Exercise requirements –
Your output must match the records exactly, line for line.

(Stored data)
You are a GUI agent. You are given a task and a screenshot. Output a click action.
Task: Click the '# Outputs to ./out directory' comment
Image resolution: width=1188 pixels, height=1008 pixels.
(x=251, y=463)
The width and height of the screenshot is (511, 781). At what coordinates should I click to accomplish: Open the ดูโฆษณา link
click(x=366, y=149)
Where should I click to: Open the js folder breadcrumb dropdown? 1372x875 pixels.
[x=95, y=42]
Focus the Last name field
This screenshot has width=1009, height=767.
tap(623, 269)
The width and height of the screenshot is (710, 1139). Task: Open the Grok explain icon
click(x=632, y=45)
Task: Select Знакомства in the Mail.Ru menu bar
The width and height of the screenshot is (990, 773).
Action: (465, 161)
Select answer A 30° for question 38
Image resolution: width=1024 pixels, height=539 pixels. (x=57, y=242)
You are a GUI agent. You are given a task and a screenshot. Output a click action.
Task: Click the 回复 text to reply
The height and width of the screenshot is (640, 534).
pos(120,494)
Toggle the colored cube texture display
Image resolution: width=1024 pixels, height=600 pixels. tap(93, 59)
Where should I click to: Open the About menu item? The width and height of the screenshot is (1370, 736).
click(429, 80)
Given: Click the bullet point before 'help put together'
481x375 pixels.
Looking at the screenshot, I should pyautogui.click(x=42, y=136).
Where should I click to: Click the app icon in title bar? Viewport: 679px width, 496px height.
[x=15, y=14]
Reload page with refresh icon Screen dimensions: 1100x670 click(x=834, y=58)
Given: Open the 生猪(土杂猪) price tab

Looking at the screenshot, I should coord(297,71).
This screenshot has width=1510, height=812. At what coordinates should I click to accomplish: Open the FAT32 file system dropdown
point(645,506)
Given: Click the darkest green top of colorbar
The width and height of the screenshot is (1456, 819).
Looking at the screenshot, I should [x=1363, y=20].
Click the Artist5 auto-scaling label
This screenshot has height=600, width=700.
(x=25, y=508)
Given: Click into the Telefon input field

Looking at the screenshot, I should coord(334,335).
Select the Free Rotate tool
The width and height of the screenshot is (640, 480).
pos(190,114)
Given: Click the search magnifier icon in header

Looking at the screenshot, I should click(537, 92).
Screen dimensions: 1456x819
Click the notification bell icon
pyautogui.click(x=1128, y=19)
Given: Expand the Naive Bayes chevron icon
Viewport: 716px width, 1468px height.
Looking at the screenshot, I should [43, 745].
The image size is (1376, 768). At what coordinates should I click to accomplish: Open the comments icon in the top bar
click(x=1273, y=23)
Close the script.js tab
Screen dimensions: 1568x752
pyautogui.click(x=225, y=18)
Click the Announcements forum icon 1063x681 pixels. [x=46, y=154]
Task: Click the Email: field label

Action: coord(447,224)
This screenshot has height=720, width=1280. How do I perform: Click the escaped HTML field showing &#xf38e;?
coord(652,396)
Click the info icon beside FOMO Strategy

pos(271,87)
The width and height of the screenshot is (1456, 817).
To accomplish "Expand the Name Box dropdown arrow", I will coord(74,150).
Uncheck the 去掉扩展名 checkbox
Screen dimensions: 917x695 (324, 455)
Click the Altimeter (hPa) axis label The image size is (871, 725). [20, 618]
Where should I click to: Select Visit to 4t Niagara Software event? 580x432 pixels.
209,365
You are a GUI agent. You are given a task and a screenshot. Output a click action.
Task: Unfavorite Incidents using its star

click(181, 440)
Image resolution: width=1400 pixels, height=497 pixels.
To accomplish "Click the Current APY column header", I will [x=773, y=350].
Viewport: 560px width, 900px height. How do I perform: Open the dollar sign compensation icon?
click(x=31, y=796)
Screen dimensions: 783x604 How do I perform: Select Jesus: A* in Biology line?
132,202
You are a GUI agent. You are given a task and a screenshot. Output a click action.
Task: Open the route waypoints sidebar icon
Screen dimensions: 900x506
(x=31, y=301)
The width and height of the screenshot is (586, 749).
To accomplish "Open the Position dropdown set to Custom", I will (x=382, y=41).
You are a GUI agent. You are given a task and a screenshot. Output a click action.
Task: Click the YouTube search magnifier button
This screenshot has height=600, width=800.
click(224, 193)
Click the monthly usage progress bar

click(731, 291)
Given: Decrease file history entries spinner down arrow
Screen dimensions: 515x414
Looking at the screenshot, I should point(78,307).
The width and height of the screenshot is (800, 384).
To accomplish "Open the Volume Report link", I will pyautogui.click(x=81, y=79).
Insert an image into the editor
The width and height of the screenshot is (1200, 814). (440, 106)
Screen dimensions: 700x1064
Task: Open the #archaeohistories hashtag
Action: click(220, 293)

Finished exercise –
You are a GUI agent. You are given a task and a screenshot. Output a click action.
Task: Click the '# Outputs to ./out directory' comment
Image resolution: width=1188 pixels, height=1008 pixels.
(x=251, y=463)
The width and height of the screenshot is (511, 781). At what coordinates should I click to accomplish: Open the ดูโฆษณา link
click(x=366, y=149)
Where should I click to: Open the js folder breadcrumb dropdown? 1372x875 pixels.
[x=95, y=42]
Focus the Last name field
This screenshot has width=1009, height=767.
tap(623, 269)
The width and height of the screenshot is (710, 1139). Task: Open the Grok explain icon
click(x=632, y=45)
Task: Select Знакомства in the Mail.Ru menu bar
The width and height of the screenshot is (990, 773).
Action: (465, 161)
Select answer A 30° for question 38
Image resolution: width=1024 pixels, height=539 pixels. (x=57, y=242)
You are a GUI agent. You are given a task and a screenshot. Output a click action.
Task: Click the 回复 text to reply
The height and width of the screenshot is (640, 534).
pos(120,494)
Toggle the colored cube texture display
Image resolution: width=1024 pixels, height=600 pixels. tap(93, 59)
Where should I click to: Open the About menu item? The width and height of the screenshot is (1370, 736).
click(429, 80)
Given: Click the bullet point before 'help put together'
481x375 pixels.
Looking at the screenshot, I should pyautogui.click(x=42, y=136).
Where should I click to: Click the app icon in title bar? Viewport: 679px width, 496px height.
[x=15, y=14]
Reload page with refresh icon Screen dimensions: 1100x670 click(x=834, y=58)
Given: Open the 生猪(土杂猪) price tab

Looking at the screenshot, I should coord(297,71).
This screenshot has width=1510, height=812. At what coordinates should I click to accomplish: Open the FAT32 file system dropdown
point(645,506)
Given: Click the darkest green top of colorbar
The width and height of the screenshot is (1456, 819).
Looking at the screenshot, I should [x=1363, y=20].
Click the Artist5 auto-scaling label
This screenshot has height=600, width=700.
(x=25, y=508)
Given: Click into the Telefon input field

Looking at the screenshot, I should coord(334,335).
Select the Free Rotate tool
The width and height of the screenshot is (640, 480).
pos(190,114)
Given: Click the search magnifier icon in header

Looking at the screenshot, I should click(537, 92).
Screen dimensions: 1456x819
Click the notification bell icon
pyautogui.click(x=1128, y=19)
Given: Expand the Naive Bayes chevron icon
Viewport: 716px width, 1468px height.
Looking at the screenshot, I should [43, 745].
The image size is (1376, 768). At what coordinates should I click to accomplish: Open the comments icon in the top bar
click(x=1273, y=23)
Close the script.js tab
Screen dimensions: 1568x752
pyautogui.click(x=225, y=18)
Click the Announcements forum icon 1063x681 pixels. [x=46, y=154]
Task: Click the Email: field label

Action: coord(447,224)
This screenshot has height=720, width=1280. How do I perform: Click the escaped HTML field showing &#xf38e;?
coord(652,396)
Click the info icon beside FOMO Strategy

pos(271,87)
The width and height of the screenshot is (1456, 817).
To accomplish "Expand the Name Box dropdown arrow", I will coord(74,150).
Uncheck the 去掉扩展名 checkbox
Screen dimensions: 917x695 (324, 455)
Click the Altimeter (hPa) axis label The image size is (871, 725). [20, 618]
Where should I click to: Select Visit to 4t Niagara Software event? 580x432 pixels.
209,365
You are a GUI agent. You are given a task and a screenshot. Output a click action.
Task: Unfavorite Incidents using its star

click(181, 440)
Image resolution: width=1400 pixels, height=497 pixels.
To accomplish "Click the Current APY column header", I will [x=773, y=350].
Viewport: 560px width, 900px height. How do I perform: Open the dollar sign compensation icon?
click(x=31, y=796)
Screen dimensions: 783x604 How do I perform: Select Jesus: A* in Biology line?
132,202
You are a GUI agent. You are given a task and a screenshot. Output a click action.
Task: Open the route waypoints sidebar icon
Screen dimensions: 900x506
(x=31, y=301)
The width and height of the screenshot is (586, 749).
To accomplish "Open the Position dropdown set to Custom", I will (x=382, y=41).
You are a GUI agent. You are given a task and a screenshot. Output a click action.
Task: Click the YouTube search magnifier button
This screenshot has height=600, width=800.
click(224, 193)
Click the monthly usage progress bar

click(731, 291)
Given: Decrease file history entries spinner down arrow
Screen dimensions: 515x414
Looking at the screenshot, I should point(78,307).
The width and height of the screenshot is (800, 384).
To accomplish "Open the Volume Report link", I will pyautogui.click(x=81, y=79).
Insert an image into the editor
The width and height of the screenshot is (1200, 814). (440, 106)
Screen dimensions: 700x1064
Task: Open the #archaeohistories hashtag
Action: click(220, 293)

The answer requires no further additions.